Sebagai sebuah klub yang memiliki moto "Mes Que Un Club," kiprah dan keberadaan Barcelona selalu menarik dan penting. Sekurang-kurangnya di mata para penggemarnya.
Semboyan "lebih dari sebuh klub" itu semakin terasa kuat menggema dalam sejumlah situasi. Salah satunya saat menghadapi krisis. Apakah di tengah badai seperti saat ini, Barca tetap menjadi lebih dari sekadar sebuah tim?
Bisa jadi, karena kadung tertanam semangat lebih dari sebuah klub itu maka setiap perubahan, apalagi ke arah yang tak dikehendaki, akan memantik reaksi luas.

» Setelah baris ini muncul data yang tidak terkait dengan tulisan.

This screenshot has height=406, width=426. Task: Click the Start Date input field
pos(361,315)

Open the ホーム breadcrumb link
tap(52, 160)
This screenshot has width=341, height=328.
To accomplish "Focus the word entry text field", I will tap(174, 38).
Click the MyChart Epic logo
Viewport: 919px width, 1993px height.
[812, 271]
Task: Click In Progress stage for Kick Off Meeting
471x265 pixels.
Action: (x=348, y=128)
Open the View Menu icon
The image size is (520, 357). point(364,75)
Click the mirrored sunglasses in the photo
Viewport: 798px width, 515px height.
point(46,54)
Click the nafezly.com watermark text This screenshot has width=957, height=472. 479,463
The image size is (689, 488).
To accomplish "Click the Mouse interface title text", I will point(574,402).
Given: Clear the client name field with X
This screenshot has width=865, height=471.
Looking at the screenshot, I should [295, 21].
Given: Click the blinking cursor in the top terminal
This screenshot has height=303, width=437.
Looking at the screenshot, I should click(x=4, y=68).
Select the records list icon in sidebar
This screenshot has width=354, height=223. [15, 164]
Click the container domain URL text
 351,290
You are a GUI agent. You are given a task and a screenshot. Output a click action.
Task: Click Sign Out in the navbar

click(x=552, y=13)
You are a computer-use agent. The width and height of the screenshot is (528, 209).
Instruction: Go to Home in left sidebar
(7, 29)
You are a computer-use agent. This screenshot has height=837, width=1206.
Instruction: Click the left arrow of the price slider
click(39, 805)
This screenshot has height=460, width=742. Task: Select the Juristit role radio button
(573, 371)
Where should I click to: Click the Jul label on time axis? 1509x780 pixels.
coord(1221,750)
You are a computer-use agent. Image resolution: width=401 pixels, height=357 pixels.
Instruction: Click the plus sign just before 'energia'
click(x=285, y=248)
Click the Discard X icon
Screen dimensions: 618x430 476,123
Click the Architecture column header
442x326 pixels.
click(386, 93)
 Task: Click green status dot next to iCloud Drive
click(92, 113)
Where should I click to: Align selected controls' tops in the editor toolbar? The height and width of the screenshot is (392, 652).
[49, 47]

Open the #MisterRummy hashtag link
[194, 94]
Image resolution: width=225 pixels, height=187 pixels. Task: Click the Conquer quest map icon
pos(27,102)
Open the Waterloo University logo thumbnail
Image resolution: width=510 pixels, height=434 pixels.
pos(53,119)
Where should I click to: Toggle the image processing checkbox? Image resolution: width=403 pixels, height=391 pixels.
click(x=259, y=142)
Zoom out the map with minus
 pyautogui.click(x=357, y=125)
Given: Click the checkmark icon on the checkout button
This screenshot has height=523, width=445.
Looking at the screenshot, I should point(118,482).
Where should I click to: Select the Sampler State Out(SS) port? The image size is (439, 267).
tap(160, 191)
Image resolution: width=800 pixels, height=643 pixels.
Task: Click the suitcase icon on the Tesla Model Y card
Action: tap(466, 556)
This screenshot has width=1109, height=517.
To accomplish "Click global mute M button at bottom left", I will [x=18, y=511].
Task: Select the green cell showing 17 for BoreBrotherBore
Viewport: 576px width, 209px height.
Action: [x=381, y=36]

Barca saat ini sedang diliputi banyak persoalan. Kepergian Lionel Messi yang terbungkus dalam lilitan masalah finansial yang gawat meninggalkan klub dalam situasi mengkhawatirkan. Ronald Koeman sebagai juru taktik tak bisa berbuat banyak saat menghadapi persaingan ketat dengan mengandalkan amunisi seadanya.
Situasi itu terbaca jelas sejak awal musim ini. Setelah dipermalukan Bayern Muenchen, 0-3, di pekan pertama penyisihan grup Liga Champions Eropa, Barca tampak semakin melemah.
Barcelona tersandung imbang 1-1 di kandang Granada dan harus menunggu menit ke-90 untuk menyamakan kedudukan. Selanjutnya kembali bermain imbang, kali ini tanpa gol menghadapi tim promosi Cadiz.
Sempat bangkit dengan kemenangan 3-0 atas Levante, Blaugrana kembali jatuh ke titik nadir di "matchday" kedua Liga Champions.
Alih-alih membawa pulang poin, Barca justru tersungkur di Stadion Da Luz, Kamis (30/9/2021) dini hari WIB. Kekalahan telak 0-3 dari tuan rumah Benfica, menjadi isyarat Barca masih setia dengan moto di atas, tetapi tidak dalam arti yang diharapkan.
Dibanding dua pertandingan sebelumnya, penampilan Barca kali ini lebih memilukan. Kita coba garisbawahi hasil imbang di pekan kelima sebagai gambaran bahwa performa Barca semakin mengkhawatirkan.